**Exercise requirements:**
Beginning with the first line, please repeat the entries exactly and end on the line that contains "Toggle the Архив checkbox".

**Given information:**
- Opening Delimiter -

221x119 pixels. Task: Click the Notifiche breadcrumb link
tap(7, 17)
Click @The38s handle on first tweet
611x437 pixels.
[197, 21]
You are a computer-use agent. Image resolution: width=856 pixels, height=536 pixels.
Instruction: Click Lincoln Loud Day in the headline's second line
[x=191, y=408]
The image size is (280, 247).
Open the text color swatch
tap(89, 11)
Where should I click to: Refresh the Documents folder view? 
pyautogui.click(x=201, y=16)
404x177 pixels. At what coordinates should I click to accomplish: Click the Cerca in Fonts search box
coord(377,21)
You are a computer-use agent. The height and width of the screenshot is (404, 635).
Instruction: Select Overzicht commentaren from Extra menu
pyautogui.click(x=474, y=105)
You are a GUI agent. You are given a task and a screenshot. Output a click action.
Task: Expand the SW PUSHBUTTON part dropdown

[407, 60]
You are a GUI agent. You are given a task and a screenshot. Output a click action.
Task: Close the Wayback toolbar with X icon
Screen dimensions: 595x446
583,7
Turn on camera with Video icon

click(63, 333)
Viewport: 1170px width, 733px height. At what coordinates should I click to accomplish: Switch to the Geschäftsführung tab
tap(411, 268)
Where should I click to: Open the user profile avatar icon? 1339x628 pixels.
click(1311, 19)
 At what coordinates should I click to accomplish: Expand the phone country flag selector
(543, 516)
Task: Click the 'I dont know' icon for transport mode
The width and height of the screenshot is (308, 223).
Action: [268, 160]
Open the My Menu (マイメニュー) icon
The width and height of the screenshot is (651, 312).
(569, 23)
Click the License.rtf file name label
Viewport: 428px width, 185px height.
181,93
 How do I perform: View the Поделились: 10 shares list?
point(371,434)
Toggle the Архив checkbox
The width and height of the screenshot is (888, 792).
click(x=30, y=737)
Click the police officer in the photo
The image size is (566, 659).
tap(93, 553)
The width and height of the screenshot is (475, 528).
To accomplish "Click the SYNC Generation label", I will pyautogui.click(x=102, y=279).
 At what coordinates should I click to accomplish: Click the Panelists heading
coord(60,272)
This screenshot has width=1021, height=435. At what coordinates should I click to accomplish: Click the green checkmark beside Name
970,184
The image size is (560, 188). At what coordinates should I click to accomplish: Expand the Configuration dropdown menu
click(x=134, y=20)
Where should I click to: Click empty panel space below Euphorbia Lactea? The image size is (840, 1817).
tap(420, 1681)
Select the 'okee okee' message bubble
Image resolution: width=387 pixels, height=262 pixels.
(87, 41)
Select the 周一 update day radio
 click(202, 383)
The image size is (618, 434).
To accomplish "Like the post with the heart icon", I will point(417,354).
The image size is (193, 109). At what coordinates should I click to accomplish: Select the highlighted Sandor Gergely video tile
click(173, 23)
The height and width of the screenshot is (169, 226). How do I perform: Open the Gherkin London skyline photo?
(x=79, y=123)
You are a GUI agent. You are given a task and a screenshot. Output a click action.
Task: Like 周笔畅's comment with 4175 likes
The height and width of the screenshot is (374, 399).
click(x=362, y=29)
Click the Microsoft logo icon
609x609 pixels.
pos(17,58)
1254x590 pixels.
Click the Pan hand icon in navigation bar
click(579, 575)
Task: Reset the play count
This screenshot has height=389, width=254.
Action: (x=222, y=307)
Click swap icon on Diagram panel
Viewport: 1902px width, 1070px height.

- Closing Delimiter -

**Task output:**
221x119 pixels. Task: Click the Notifiche breadcrumb link
tap(7, 17)
Click @The38s handle on first tweet
611x437 pixels.
[197, 21]
You are a computer-use agent. Image resolution: width=856 pixels, height=536 pixels.
Instruction: Click Lincoln Loud Day in the headline's second line
[x=191, y=408]
The image size is (280, 247).
Open the text color swatch
tap(89, 11)
Where should I click to: Refresh the Documents folder view? 
pyautogui.click(x=201, y=16)
404x177 pixels. At what coordinates should I click to accomplish: Click the Cerca in Fonts search box
coord(377,21)
You are a computer-use agent. The height and width of the screenshot is (404, 635).
Instruction: Select Overzicht commentaren from Extra menu
pyautogui.click(x=474, y=105)
You are a GUI agent. You are given a task and a screenshot. Output a click action.
Task: Expand the SW PUSHBUTTON part dropdown

[407, 60]
You are a GUI agent. You are given a task and a screenshot. Output a click action.
Task: Close the Wayback toolbar with X icon
Screen dimensions: 595x446
583,7
Turn on camera with Video icon

click(63, 333)
Viewport: 1170px width, 733px height. At what coordinates should I click to accomplish: Switch to the Geschäftsführung tab
tap(411, 268)
Where should I click to: Open the user profile avatar icon? 1339x628 pixels.
click(1311, 19)
 At what coordinates should I click to accomplish: Expand the phone country flag selector
(543, 516)
Task: Click the 'I dont know' icon for transport mode
The width and height of the screenshot is (308, 223).
Action: [268, 160]
Open the My Menu (マイメニュー) icon
The width and height of the screenshot is (651, 312).
(569, 23)
Click the License.rtf file name label
Viewport: 428px width, 185px height.
181,93
 How do I perform: View the Поделились: 10 shares list?
point(371,434)
Toggle the Архив checkbox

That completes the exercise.